Mixed recognition results with Arabic

  • Last Post 04 June 2015
vgiannadakis posted this 04 June 2015

We are evaluating the ABBYY Cloud OCR service and getting mixed results with Arabic text. We are trying to recognize numerals in scans of identification documents and get different results, depending on several factors:

  • Language used: different results when specifying "Arabic" alone and "Arabic,English" with generally better results with the latter.
  • Sending the whole image or the part we're interested in: sending the whole image results in generally better recognition.
  • The images themselves: it seems some seemingly very similar images can produce radically different results.

Our main use case is to cut out the part of the image that we want to recognize and send it to ABBYY, using the processImage method.

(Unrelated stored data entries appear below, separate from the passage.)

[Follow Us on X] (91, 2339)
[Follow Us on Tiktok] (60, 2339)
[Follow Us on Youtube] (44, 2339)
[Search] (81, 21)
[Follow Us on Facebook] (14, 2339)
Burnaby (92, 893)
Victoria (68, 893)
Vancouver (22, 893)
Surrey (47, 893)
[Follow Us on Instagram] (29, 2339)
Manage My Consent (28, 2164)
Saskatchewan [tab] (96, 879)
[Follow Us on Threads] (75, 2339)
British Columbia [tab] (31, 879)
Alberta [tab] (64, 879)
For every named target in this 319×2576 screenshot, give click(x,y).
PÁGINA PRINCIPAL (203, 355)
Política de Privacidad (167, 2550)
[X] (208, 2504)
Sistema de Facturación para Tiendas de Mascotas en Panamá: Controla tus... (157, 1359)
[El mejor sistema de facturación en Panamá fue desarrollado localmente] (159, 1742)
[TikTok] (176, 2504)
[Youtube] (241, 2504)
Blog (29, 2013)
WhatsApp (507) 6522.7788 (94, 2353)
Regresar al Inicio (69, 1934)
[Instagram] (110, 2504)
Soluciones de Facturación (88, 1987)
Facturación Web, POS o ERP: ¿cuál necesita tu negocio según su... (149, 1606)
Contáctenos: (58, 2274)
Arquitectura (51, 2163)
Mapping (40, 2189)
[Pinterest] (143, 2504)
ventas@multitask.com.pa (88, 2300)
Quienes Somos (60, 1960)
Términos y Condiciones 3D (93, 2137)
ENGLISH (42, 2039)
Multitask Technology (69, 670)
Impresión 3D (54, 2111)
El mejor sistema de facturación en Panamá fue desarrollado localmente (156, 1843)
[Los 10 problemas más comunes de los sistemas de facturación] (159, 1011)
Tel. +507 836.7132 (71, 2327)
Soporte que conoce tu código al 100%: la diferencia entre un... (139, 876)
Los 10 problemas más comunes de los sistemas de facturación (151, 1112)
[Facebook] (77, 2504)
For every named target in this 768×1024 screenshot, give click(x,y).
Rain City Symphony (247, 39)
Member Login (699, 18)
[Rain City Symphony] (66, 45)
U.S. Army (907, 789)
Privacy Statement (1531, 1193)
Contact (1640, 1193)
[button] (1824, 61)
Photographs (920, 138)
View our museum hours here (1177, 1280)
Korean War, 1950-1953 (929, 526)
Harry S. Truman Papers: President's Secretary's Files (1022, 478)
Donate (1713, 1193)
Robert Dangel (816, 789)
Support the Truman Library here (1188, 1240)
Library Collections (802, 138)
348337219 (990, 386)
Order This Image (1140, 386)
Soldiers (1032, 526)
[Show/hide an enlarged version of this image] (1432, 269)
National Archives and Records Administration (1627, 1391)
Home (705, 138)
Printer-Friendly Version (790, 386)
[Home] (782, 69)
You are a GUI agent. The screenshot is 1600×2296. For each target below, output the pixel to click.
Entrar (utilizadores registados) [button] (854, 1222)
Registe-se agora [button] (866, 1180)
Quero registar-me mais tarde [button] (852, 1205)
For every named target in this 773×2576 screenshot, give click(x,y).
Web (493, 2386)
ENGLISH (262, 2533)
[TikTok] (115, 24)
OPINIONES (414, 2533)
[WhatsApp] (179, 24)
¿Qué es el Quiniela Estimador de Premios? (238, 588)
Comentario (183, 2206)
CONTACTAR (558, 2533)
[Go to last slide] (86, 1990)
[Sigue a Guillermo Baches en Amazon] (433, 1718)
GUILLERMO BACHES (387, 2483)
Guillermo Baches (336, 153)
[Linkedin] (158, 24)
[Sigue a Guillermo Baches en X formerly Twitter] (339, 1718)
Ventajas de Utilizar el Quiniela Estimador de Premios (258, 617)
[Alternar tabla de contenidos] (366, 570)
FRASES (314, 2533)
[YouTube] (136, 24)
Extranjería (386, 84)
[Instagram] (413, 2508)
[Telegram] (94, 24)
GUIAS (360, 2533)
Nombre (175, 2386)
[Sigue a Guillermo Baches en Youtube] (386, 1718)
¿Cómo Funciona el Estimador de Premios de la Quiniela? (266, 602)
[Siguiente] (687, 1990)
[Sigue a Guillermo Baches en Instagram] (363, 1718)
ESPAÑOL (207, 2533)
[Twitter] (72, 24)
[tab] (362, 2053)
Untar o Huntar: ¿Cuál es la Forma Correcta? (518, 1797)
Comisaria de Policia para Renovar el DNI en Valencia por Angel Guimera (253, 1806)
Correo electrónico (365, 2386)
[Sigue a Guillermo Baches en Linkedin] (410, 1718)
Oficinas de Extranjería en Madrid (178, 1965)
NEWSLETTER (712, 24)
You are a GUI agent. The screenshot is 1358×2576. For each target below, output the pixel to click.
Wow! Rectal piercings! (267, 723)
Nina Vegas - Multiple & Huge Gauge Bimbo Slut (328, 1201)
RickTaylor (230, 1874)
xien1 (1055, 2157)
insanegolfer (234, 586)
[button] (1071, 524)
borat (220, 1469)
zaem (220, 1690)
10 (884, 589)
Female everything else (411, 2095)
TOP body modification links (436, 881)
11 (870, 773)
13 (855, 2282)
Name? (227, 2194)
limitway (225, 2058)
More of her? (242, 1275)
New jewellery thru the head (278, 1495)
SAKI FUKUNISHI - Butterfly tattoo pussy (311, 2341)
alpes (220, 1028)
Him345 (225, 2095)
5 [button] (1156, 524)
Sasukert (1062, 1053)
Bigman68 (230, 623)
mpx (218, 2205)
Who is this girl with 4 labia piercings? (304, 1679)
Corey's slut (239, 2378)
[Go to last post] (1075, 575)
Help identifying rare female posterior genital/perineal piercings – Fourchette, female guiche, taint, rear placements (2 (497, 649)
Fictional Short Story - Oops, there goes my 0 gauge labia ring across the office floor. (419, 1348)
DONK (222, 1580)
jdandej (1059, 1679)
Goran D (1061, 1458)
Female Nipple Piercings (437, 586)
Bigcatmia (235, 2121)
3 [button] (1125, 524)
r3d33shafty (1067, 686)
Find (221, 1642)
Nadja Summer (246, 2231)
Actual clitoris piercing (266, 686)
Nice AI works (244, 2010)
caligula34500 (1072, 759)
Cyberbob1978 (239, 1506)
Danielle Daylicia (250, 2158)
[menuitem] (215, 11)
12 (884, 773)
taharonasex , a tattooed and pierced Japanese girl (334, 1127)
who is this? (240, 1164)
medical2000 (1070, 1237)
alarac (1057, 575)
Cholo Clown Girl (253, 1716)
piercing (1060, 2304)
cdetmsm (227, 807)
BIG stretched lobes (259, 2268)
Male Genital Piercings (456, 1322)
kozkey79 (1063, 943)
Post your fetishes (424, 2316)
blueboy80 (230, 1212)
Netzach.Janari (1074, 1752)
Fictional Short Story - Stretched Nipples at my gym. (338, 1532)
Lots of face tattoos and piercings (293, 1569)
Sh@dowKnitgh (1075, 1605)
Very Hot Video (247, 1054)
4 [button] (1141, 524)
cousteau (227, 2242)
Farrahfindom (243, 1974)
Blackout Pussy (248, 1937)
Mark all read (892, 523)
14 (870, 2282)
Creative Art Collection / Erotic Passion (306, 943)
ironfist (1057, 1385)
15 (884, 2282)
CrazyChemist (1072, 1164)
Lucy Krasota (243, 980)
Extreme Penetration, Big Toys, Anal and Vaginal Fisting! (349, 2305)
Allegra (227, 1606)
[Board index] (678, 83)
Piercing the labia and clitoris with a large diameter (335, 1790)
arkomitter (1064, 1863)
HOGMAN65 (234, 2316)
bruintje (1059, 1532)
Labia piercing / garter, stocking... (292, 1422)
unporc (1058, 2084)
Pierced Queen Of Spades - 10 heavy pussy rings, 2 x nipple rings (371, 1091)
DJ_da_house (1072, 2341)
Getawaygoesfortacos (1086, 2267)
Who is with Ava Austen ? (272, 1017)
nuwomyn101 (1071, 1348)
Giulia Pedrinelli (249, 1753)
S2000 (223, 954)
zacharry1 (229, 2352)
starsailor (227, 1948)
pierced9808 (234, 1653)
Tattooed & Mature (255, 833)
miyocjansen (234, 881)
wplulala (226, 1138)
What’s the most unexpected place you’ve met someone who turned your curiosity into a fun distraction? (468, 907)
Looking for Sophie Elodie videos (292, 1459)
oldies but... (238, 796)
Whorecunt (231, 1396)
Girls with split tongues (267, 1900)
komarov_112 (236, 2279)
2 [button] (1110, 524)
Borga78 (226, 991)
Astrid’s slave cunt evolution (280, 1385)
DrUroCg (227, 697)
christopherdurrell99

Our question is: is there a way to improve the accuracy of the recognition?

Here's a link to a document with some representative images and their recognition results: Arabic OCR Images

Order By: Standard | Newest | Votes
Oksana Serdyuk posted this 04 June 2015

We recommend you to test our field-level recognition mode for your scenario:

  • To extract the value of one text field on an image, you can use the processTextField method.

  • If you want to recognize a lot of small text fields on a page, we recommend to use the processFields method. It allows to specify the coordinates of each field in an XML file.

In your case it is useful to limit characters with the help of the letterSet parameter, for example "٠١٢٣٤٥٦٧٨٩۰۱۲۳۴۵۶۷۸۹".

Please check your e-mail, we have Sent you our recognition results.

  • Liked by
  • vgiannadakis
vgiannadakis posted this 04 June 2015

Thank you for your response, we will test / evaluate and let you know.